I got a B on my mid-term! Praise God from whom all blessing flow! I am ecstatic!! I still have to write a reflective paper on one of the readings and a personal theological statement of faith and take the final. For the rest of the week I will concentrate on getting my grading caught up as the end of the six weeks is Friday, After Friday I will be caught up with the school I teach I am being observed on Thursday by my principal. It is a yearly thing.

A first grade funny…today we were talking about community helpers and I asked my children to name people who are community helpers. They named: police officers, firemen, trash collectors etc…and then one of my GT students thought for a moment and said, “pizza man?” I just cracked up. It was so funny. But I am pretty sure I agreed with him. So we all agreed that the “pizza man” is a community helper. Gotta love first graders.

Psalm 63: 6 says, “…I think of you on my bed and meditate on you in the watches of the night.” I would love to tell you that I sleep well, but that would be a lie. Last night was one of those nights. I was restless and I seemed to need to pray a lot and my thoughts were not very clear, so I just tried to “Be still” and let God help me sleep. As I was reading my devotional tonight from “The Word in Season”, the thoughts I read were close to my own and they seemed to pen what I had been feeling. So tonight the words are not entirely mine.

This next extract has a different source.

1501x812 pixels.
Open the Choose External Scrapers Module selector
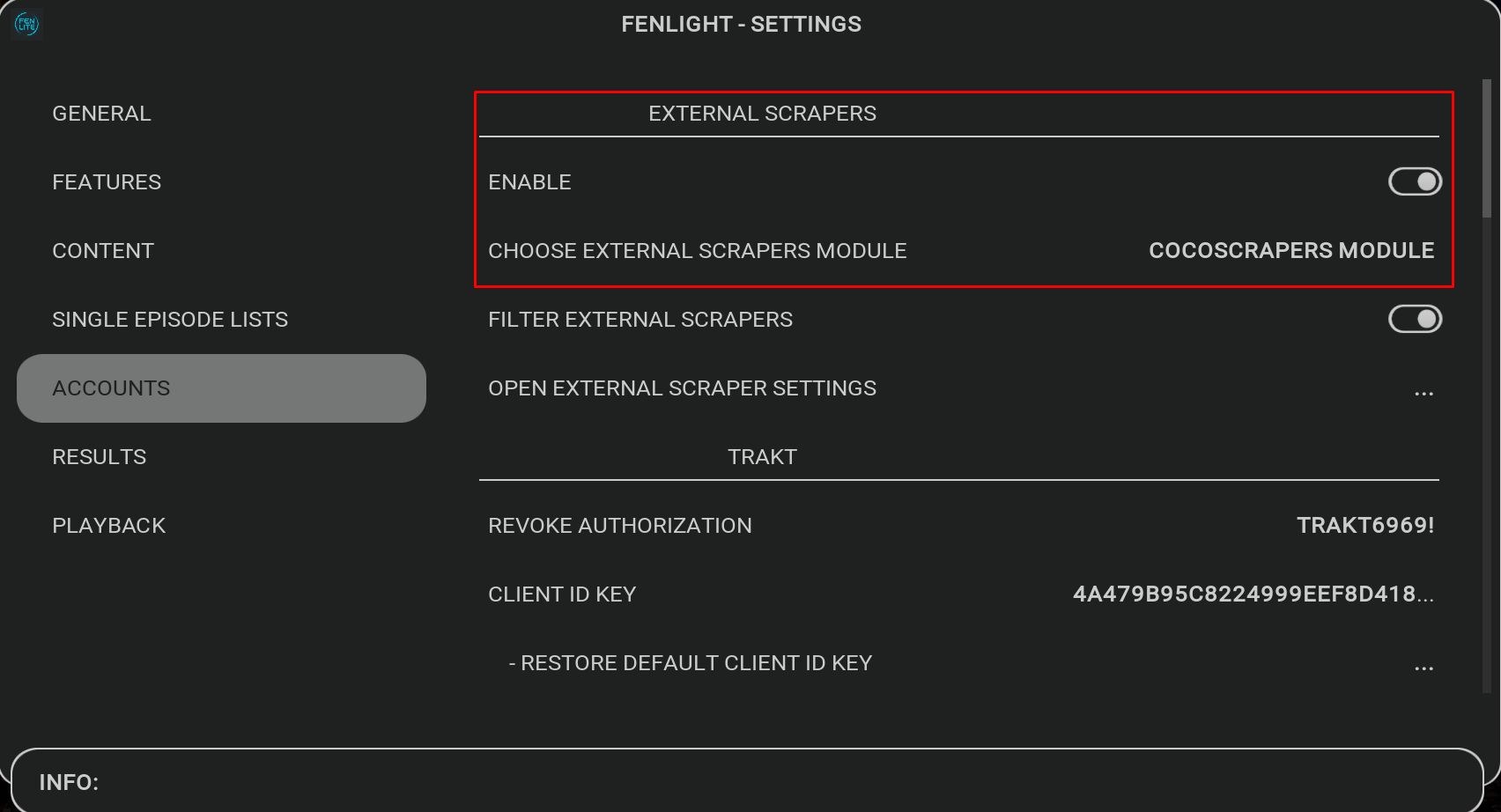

The writer was sharing about the loss of a sister. The writer was picturing the headstone at the end of the plot of ground where the sister was buried and asked, “How can a rectangular plot of earth swallow a lifetime of love.” On the marble stone the years of this woman’s life were etched. And the writer asks, “will the darkness of hurt ever end?” And then the writer shares a couple of thoughts. “Time heals, but the scar of separation remains.” Those words hit me like a brick wall. That is exactly how I feel. I would not take Casey from where he is for anything in this world; not even for one more moment I could have with him. But I miss Casey so much it almost takes my skin off. The separation from Casey is the pits! But someday I will spend eternity with him and he can show me the ropes of heaven.

Casey does not have a headstone. But I also do not believe that his 24 years of love is swallowed up in the small box housed in our home. Casey’s love is still very present in so many people and so many things. Scripture says that “death is swallowed up in victory.” I have read those words so many times but I never understood them until I experienced the death of our son. Casey’s body died, but the spirit that made him Casey still lives on in each of our lives. For we still carry Casey in our hearts and thoughts all of the time. The victory is that many people came to know Jesus because of the faith Casey carried with him and shared with others. Jesus death was swallowed up in victory. We have come to know God through the life of Jesus Christ written in the Holy Scriptures and because of the resurrection and the Holy Spirit we keep Jesus alive in our hearts. The victory is that God lives in us because of the life of Jesus and someday we will see Him face to face and live eternally with Him.

Headstones are etched with names, dates and loving words such as “beloved husband and father…” If I ever had a headstone I always wanted to have etched on it these words, “I told you I was sick!” But seriously, headstones are made of solid marble or granite or other such solid stone. I don’t know if I ever will have a headstone or not, but just in case I don’t and my remains are placed in a Starbucks coffee bag (would that be appropriate or what!?) what I really would like others to remember are the words etched on my heart, “Jesus loves me this I know. For the Bible tells me so.”

Stays dry my friends(it is raining here) and take joy in the journey. Love you, Bruce, Gaylene, Geni and Travis.

Gcapplenotes@aol.com

I am not moved by what I see. I am not moved by what I feel. I am moved only by what I believe and I believe God.

1 comment:

Kim Turner said...

Gaylene,

I have been waiting over a week to tell you this. I decided to let your words tell me when the time was right. Casey's legacy could never be summed up on a headstone. The words on the card that I gave you last week are exactly what Casey lived by and what he inspired in all of us. Faith, hope, and love. I would be honored to have the card professionally framed if you so desire.